# TechTonics Knock Sensor spacer (aluminum)...



## pimpinizt1 (Aug 1, 2003)

TechTonics Tuning swears that all of their stuff works or else they won't/wouldn't sell it. Has anybody tried their new aluminum spacer for knock sensors? Any impressions? Thanks!


----------



## jtmoe (Oct 20, 2000)

*Re: TechTonics Knock Sensor spacer (aluminum)... (pimpinizt1)*

As a rule, Techtonics knows what they are talking about.


----------



## RavenGTi (Dec 12, 2000)

there is a debate about whether or not to use the spacer. some say that it prevents the knock sensor from doing its job. others say it prevents unnecessary timing retard.
the G60s used in the pikes peak and other motorsport events were equipped with an aluminum knock sensor spacer. i cant imagine they would put it there because it didnt work.


----------



## DanielAdams (Aug 22, 2002)

*Re: (RavenGTi)*

seems like the idea is sound if:
- the safety margin for timing retardation is set too high on these motors from the factory
- the sluminium spacer is percisely the right size to offset the greater part of this safety margin and still be suffucient to detect knock yet without being overly-sensitive.
As mentioned, a similar system was used by VWMS or similar, I have heard, but then again race motors generally arent built for the same long-life reliability as street motors.

### Jobs
#1 From the knock sensor spacer thread, extract the passage that begins at the words "## DanielAdams (Aug" and stops after the words "as street motors.".
#2 Answer these questions from the knock sensor spacer thread:
(a) What material is the TechTonics knock sensor spacer made of?
(b) Which engines used at Pikes Peak and other motorsport events had the spacer fitted?
(c) How does jtmoe describe Techtonics as a rule?
#3 For each statement, say whether it agrees with the knock sensor spacer thread.
(a) Everyone in the thread agrees that the spacer should be used.
(b) Some people say the spacer prevents unnecessary timing retard.
(c) One post says race motors are generally built for the same long-life reliability as street motors.

### Listed entries
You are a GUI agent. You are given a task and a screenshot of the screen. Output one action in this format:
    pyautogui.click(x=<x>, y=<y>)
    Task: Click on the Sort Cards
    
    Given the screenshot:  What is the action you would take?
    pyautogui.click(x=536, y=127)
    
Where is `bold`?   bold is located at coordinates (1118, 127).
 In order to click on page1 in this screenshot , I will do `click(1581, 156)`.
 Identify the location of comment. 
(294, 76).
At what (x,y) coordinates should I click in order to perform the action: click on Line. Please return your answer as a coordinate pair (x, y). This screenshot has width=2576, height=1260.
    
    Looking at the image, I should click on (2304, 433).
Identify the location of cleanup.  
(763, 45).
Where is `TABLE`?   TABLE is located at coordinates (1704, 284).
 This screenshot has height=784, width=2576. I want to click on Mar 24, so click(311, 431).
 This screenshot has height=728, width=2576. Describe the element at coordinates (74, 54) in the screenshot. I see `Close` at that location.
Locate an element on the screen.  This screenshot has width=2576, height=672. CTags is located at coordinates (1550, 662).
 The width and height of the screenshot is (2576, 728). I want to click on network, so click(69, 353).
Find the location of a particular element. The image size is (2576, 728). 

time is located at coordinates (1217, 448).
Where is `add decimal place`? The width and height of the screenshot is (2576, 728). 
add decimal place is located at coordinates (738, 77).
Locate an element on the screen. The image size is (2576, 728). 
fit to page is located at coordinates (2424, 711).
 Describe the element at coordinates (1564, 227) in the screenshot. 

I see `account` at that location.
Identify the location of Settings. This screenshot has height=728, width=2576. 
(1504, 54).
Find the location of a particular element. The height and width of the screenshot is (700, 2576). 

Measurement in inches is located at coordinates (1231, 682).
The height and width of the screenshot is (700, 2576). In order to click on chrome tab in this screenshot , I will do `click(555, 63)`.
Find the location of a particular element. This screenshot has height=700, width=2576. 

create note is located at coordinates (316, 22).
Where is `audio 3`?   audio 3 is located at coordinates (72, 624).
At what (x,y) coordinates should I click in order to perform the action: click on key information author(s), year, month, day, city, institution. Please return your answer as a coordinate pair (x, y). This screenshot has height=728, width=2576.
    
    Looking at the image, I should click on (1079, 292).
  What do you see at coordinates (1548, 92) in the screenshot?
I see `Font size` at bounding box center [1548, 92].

### The solutions
#1
## DanielAdams (Aug 22, 2002)

*Re: (RavenGTi)*

seems like the idea is sound if:
- the safety margin for timing retardation is set too high on these motors from the factory
- the sluminium spacer is percisely the right size to offset the greater part of this safety margin and still be suffucient to detect knock yet without being overly-sensitive.
As mentioned, a similar system was used by VWMS or similar, I have heard, but then again race motors generally arent built for the same long-life reliability as street motors.

#2
(a) Aluminum.
(b) The G60s.
(c) Techtonics knows what they are talking about.

#3
(a) No: "there is a debate about whether or not to use the spacer."
(b) Yes: "others say it prevents unnecessary timing retard."
(c) No: "race motors generally arent built for the same long-life reliability as street motors."